FBI warns about election night results hacking chaos; then election software firm says it's been hacked
American voters are the real hostage
Don’t believe everything you see
The easiest way to hack an election in our media-intense age is not to hack the election itself — but merely to hack the results. Specifically, the appearance of results. Imagine if official government websites were hacked on election night to display vote tallies showing the losing candidate had won. Even if the error were corrected, it’s easy to see the kind of chaos that would ensue.
In 2018, I spent a month with Alia Tavakolian at Spoke Media working on a podcast about the various ways foreign powers could hack the U.S. vote; this ‘hacking the results’ scenario seemed the most likely to me. This week brought news focusing more attention on this potential chaos attack.
On Tuesday, the FBI and other federal agencies warned about foreign agents muddying the waters around election day. Soon after — perhaps a coincidence, perhaps not — a little-known firm that provides election software to local governments around the U.S. disclosed that it has been hacked.
Tyler Technologies, a Texas firm with tentacles into all sorts of local government functions, hasn’t said much about the hack yet. Its website has been replaced with a warning that it is responding to “a security incident involving unauthorized access to our internal phone and information technology systems.”
But Tyler is involved in election services.
Election security expert Harri Hursti said Tyler is “one of the big three” vendors in election results reporting systems. He also pointed me to archived versions of the firm’s website, where it had described some of the ways local governments use its “Socrata” tool. From the site:
Ahead of the Nov. 3 presidential election, we wanted to share a few examples of innovative uses of elections-related data powered by Tyler’s open data solution, Socrata….

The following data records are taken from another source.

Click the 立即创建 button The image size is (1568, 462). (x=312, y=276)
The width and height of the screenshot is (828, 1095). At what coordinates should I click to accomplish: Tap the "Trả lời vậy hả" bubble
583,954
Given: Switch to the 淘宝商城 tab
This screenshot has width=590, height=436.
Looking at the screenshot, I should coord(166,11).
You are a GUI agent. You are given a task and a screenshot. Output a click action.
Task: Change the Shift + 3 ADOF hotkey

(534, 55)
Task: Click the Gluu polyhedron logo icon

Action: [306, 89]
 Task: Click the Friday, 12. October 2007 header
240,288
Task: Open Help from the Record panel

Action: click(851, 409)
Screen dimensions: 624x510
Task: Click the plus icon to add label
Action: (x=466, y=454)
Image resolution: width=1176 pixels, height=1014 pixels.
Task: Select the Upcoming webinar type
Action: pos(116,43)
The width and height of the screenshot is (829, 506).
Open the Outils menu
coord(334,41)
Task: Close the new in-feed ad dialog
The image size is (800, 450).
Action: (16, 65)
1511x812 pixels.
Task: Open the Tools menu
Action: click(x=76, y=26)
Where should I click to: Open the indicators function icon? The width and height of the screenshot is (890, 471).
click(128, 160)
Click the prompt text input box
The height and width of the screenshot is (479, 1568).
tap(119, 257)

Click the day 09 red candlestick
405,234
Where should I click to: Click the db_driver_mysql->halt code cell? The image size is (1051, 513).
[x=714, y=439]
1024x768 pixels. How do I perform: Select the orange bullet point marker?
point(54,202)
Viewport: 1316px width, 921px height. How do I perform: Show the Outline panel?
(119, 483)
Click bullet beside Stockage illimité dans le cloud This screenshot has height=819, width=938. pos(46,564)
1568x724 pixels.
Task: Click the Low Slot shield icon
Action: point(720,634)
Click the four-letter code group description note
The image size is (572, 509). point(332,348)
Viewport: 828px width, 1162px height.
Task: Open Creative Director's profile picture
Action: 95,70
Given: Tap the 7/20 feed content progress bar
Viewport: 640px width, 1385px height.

Absentee voting topped headlines earlier this year as elections officials grappled with hosting in-person primary voting and minimizing the public’s exposure to COVID-19. These discussions are ramping up again as the general election nears.
Fulton County, Georgia, created an absentee voting statistics dashboard for its August runoff election to share with the public information on absentee ballot applications and statistics of ballot return. The data includes whether ballot applications were delivered by mail or drop box, were rejected, or when they were processed….
Elections Results:
Ramsey County, Minnesota, for example, shares elections data through the county’s open data portal, and highlights information around primary and general election voter turnout, absentee voting, voter engagement, election judges, and seasonal staffing.Similar to Iowa, Ramsey County publishes data in its elections results dashboard as a data story, using Socrata Perspectives. The story gives the county the ability to add text and background information, as well as easy-to-navigate charts that link back to the underlying source data.
Counting votes, keeping track of voter registration data, selecting electronic voting machines and keeping them safe — these might seem like relatively simple technology problems. They are not.
“Election IT infrastructure consists of a myriad of systems,” Hursti, head of Nordic Innovation Labs, said. “A major source of security issues is that counties rely heavily on outsourcing to contractors. These contractors become single points of failure for multiple jurisdictions.“
Journalist Brian Krebs and reported on Tuesday that the hack follows the pattern of a typical ransomware attack. Bleeping Computer added evidence it was ransomware:
While BleepingComputer has not obtained the ransom note, we found an encrypted file uploaded to VirusTotal today related to this attack.
This encrypted file has an extension of '.tylertech911-f1e1a2ac,' which includes Tyler Technologies' name and is the same format used in other RansomExx attacks.
Tyler’s software is used in a far-ranging set of government functions. The cached version of its website mentions courts, land records, taxes, and schools — with this Tweet suggesting the firm touches 1 in 4 school districts around the country. So it would be an obvious target for a ransomware gang simply out for money. But the timing of the attack, particularly so close to the FBI warning, has the attention of experts like Hursti.
The FBI and the Cybersecurity and Infrastructure Security Agency are clearly worried. Tuesday’s warning is quite specific:
Foreign actors and cybercriminals could exploit the time required to certify and announce elections’ results by disseminating disinformation that includes reports of voter suppression, cyberattacks targeting election infrastructure, voter or ballot fraud, and other problems intended to convince the public of the elections’ illegitimacy.
So is the agency’s instruction to the voting public:
The FBI and CISA urge the American public to critically evaluate the sources of the information they consume and to seek out reliable and verified information from trusted sources, such as state and local election officials. The public should also be aware that if foreign actors or cyber criminals were able to successfully change an election-related website, the underlying data and internal systems would remain uncompromised.